__Data to examine__
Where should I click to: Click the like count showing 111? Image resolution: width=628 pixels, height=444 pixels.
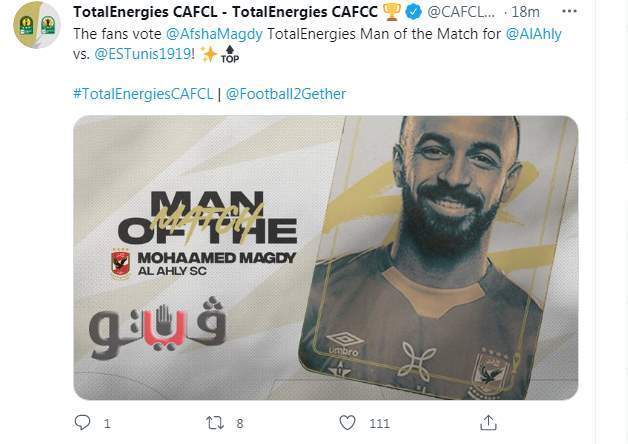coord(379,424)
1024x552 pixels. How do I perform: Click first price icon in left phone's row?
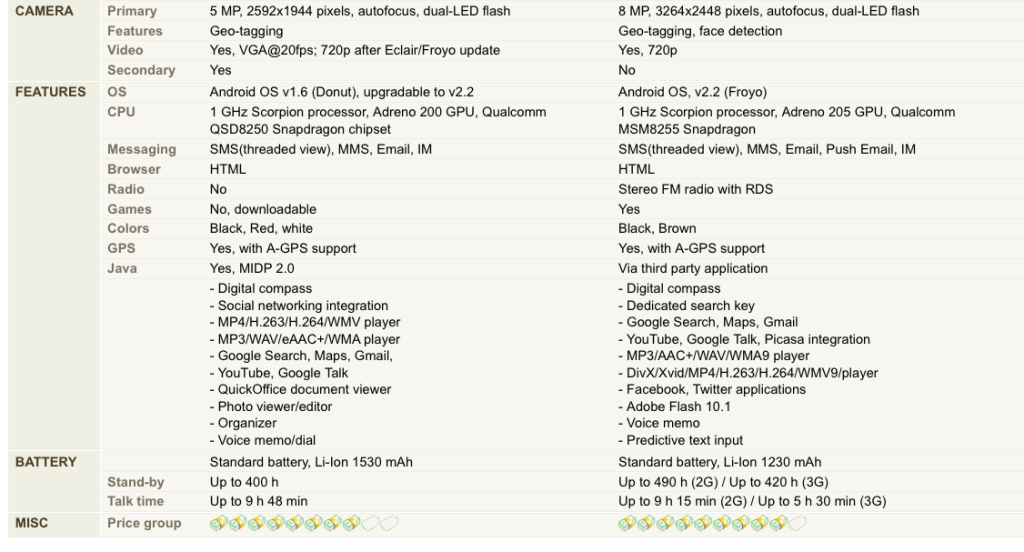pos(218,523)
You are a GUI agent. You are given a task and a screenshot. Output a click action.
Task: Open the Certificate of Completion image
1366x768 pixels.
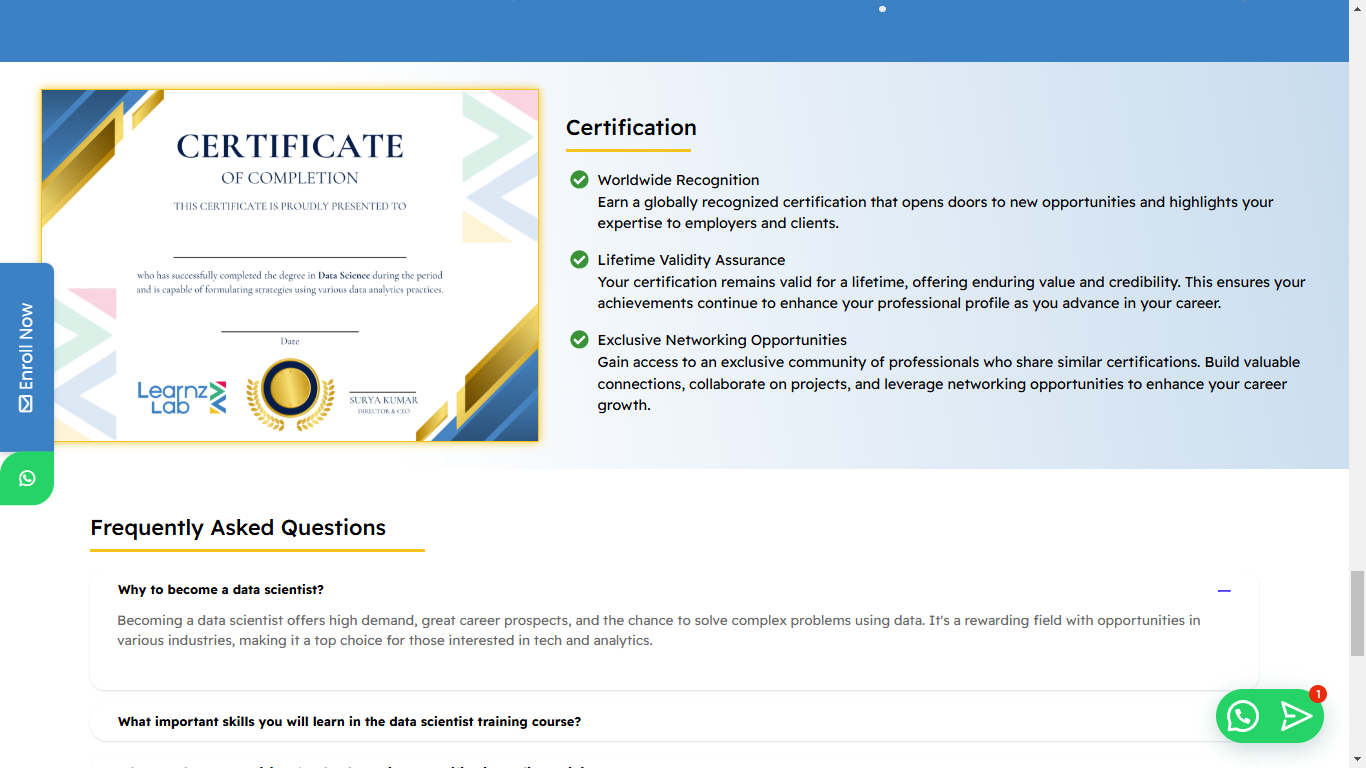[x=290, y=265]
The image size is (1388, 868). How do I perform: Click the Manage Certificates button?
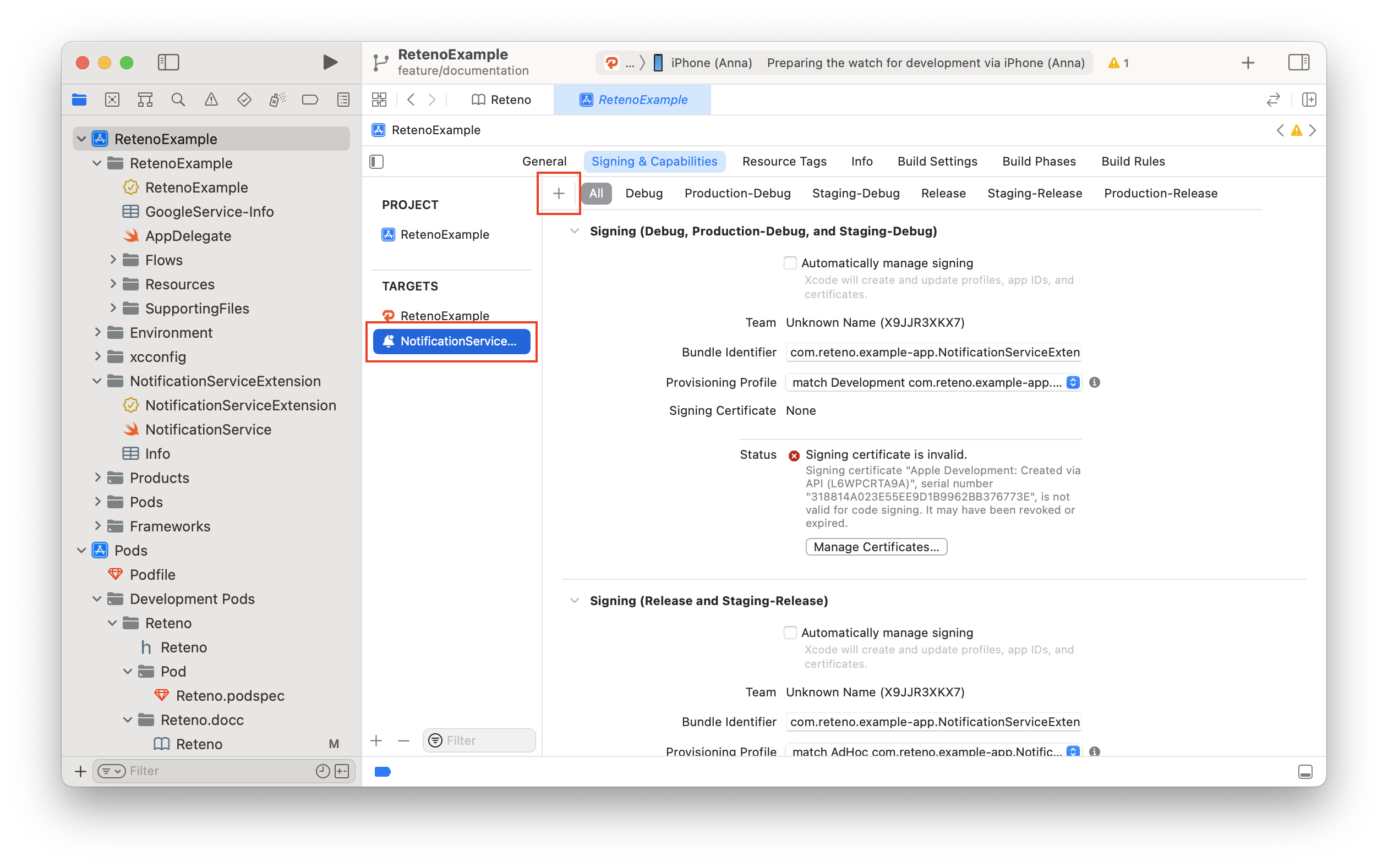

...

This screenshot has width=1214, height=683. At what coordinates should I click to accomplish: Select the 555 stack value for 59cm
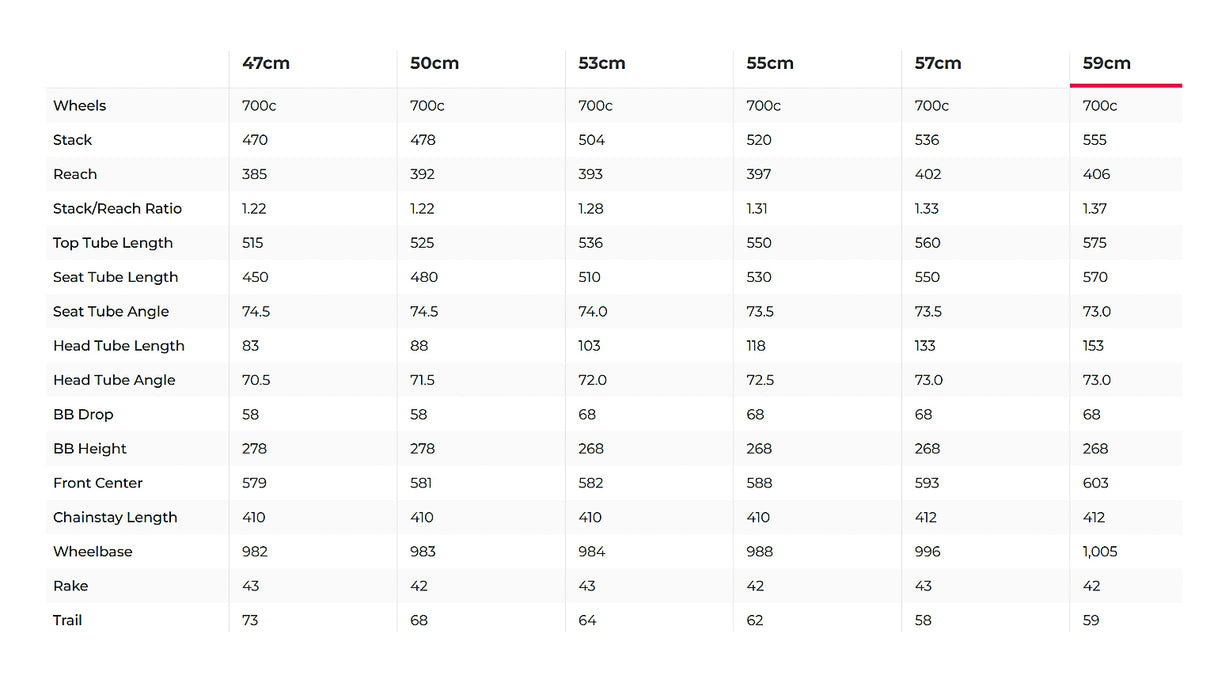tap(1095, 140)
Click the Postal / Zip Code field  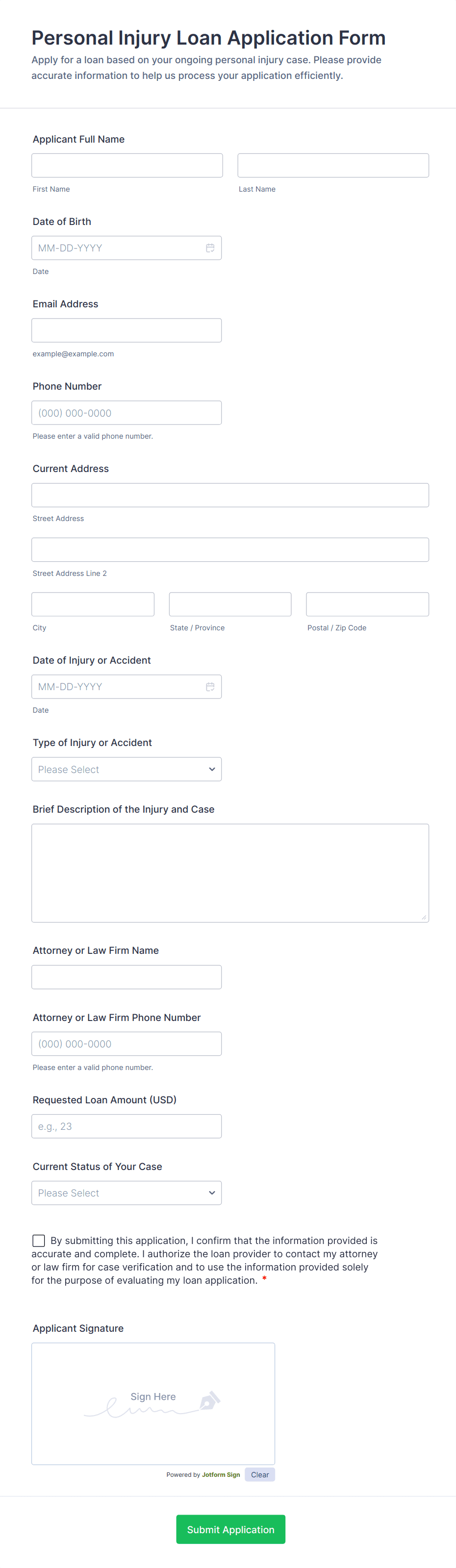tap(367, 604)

__Task__
Copy the lines above exactly, starting with the line that contains "Where should I" and ending with the line that contains "The image size", and leave out any pictures.

__Written response__
Where should I click to: Click the like count showing 111? Image resolution: width=628 pixels, height=444 pixels.
coord(379,424)
1024x552 pixels. How do I perform: Click first price icon in left phone's row?
pos(218,523)
You are a GUI agent. You are given a task and a screenshot. Output a click action.
Task: Open the Certificate of Completion image
1366x768 pixels.
[x=290, y=265]
The image size is (1388, 868). How do I perform: Click the Manage Certificates button?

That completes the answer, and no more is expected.